▶ _Problem to work on_: Determine how many lines in the material below contain the word "Privacy", and give that number without comment.

[Input — start]

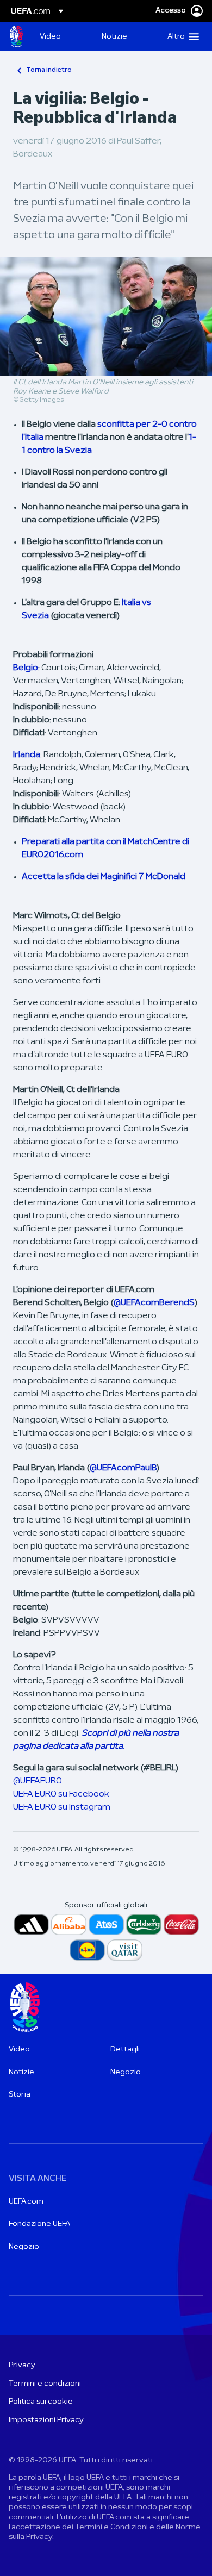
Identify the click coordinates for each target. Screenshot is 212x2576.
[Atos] (106, 1924)
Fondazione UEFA (39, 2224)
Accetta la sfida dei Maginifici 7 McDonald (103, 877)
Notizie (21, 2072)
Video (19, 2049)
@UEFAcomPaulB (123, 1468)
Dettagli (125, 2049)
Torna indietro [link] (49, 70)
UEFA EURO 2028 (16, 36)
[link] (50, 36)
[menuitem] (61, 36)
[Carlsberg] (143, 1924)
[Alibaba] (68, 1924)
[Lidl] (87, 1950)
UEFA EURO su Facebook (61, 1794)
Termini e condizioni (45, 2383)
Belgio (25, 668)
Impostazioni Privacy (46, 2420)
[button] (180, 36)
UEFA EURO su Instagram (61, 1807)
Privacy (22, 2365)
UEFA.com (26, 2201)
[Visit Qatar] (124, 1950)
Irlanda (26, 755)
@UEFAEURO (37, 1781)
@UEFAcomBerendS (154, 1303)
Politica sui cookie (41, 2401)
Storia (19, 2094)
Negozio (125, 2072)
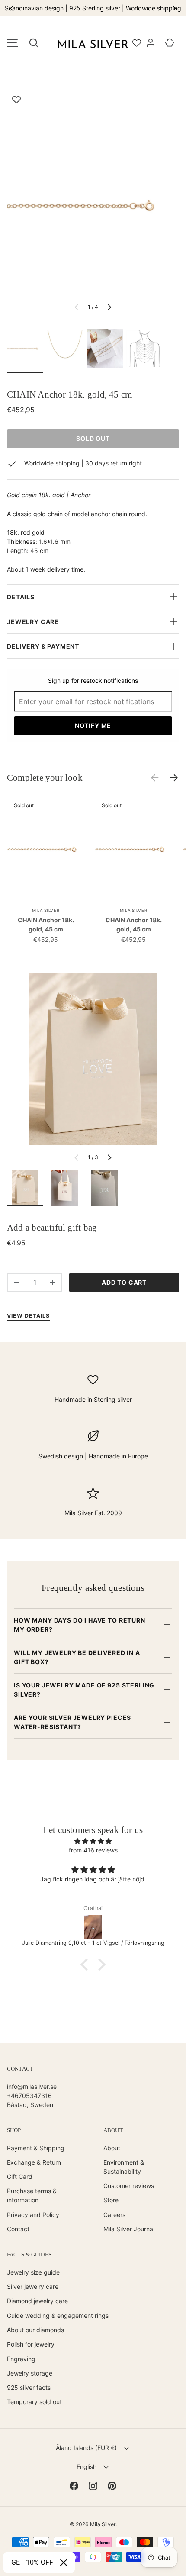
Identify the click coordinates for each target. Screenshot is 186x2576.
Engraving (21, 2359)
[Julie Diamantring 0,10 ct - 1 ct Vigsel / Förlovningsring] (93, 1927)
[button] (33, 42)
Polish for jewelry (31, 2344)
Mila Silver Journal (128, 2229)
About (111, 2148)
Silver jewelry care (32, 2286)
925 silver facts (29, 2387)
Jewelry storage (29, 2373)
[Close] (63, 2562)
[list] (93, 206)
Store (111, 2200)
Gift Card (19, 2176)
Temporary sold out (34, 2401)
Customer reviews (128, 2185)
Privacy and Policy (33, 2214)
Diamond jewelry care (37, 2301)
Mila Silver (102, 2524)
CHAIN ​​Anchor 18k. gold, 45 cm (46, 924)
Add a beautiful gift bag (52, 1227)
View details (28, 1315)
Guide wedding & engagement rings (58, 2315)
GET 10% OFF (32, 2562)
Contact (18, 2229)
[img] (93, 1841)
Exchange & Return (34, 2162)
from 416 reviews (93, 1850)
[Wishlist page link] (136, 43)
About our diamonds (35, 2330)
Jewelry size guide (33, 2272)
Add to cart (124, 1282)
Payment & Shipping (35, 2148)
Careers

[Input — finish]

▶ _Task output_: 3